DATASET RECORDS ▸
* START *

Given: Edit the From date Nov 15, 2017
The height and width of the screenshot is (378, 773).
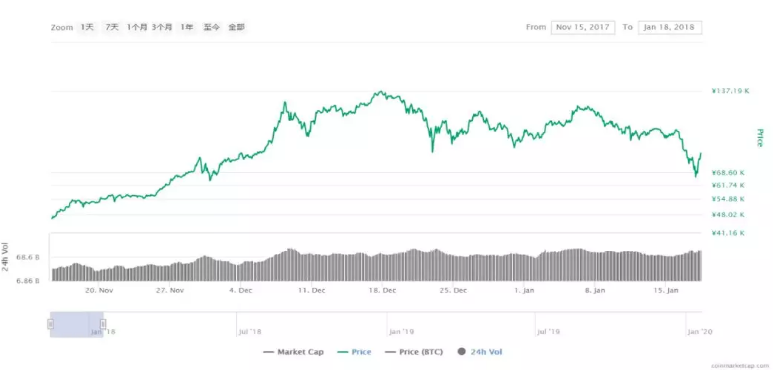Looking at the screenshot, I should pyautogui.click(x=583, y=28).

* END *
* START *

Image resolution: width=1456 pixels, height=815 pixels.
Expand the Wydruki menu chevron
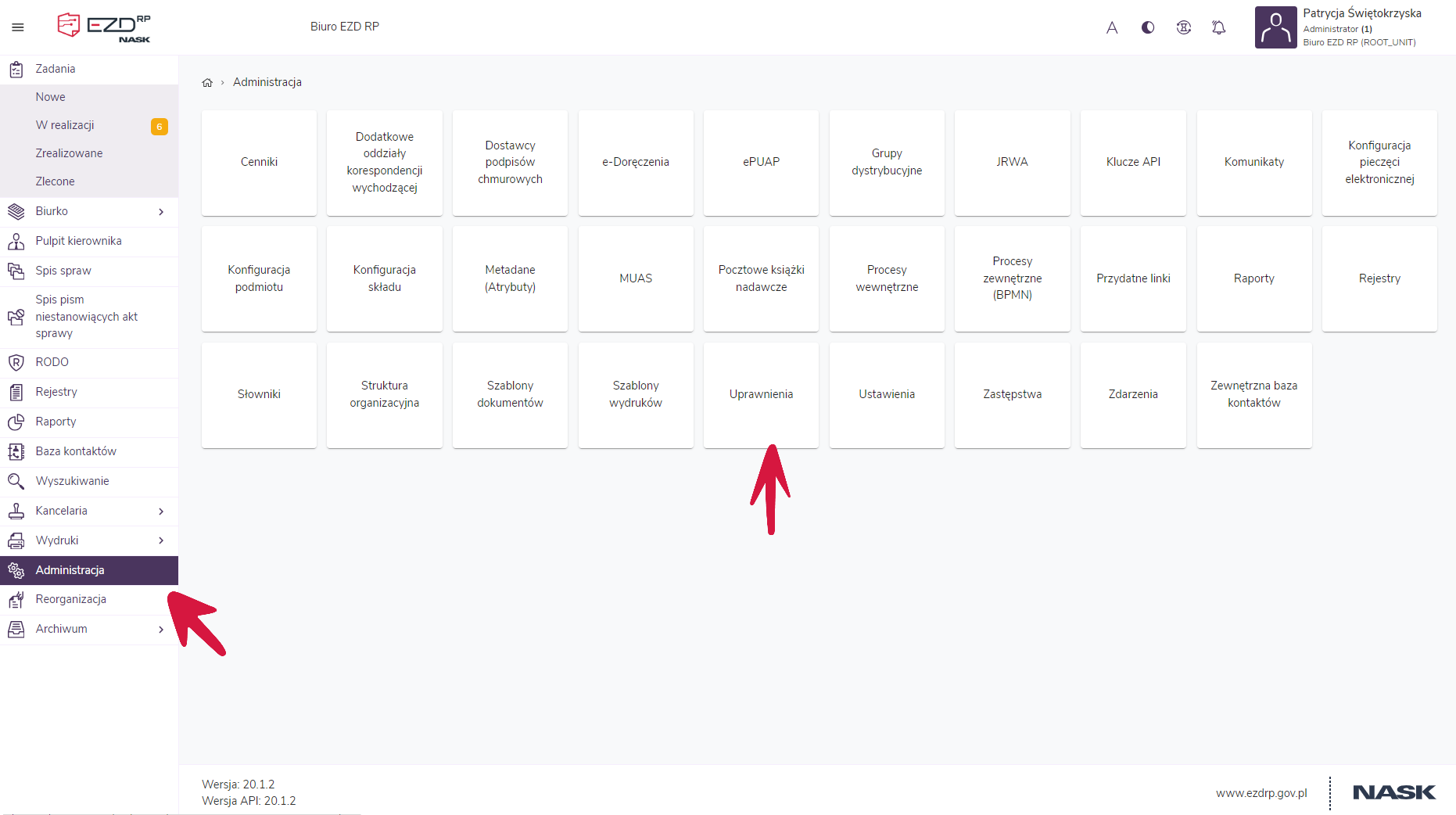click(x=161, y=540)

* END *

WHAT THE TASK REQUIRES ▸ Output the records as a numbered list, starting at the line that contains "Image resolution: width=1456" and continuing through the line that contains "click(x=161, y=540)". Skip any blank lines and omit the pictures.

SOLUTION TO THIS EXERCISE ▸
1. Image resolution: width=1456 pixels, height=815 pixels.
2. Expand the Wydruki menu chevron
3. click(x=161, y=540)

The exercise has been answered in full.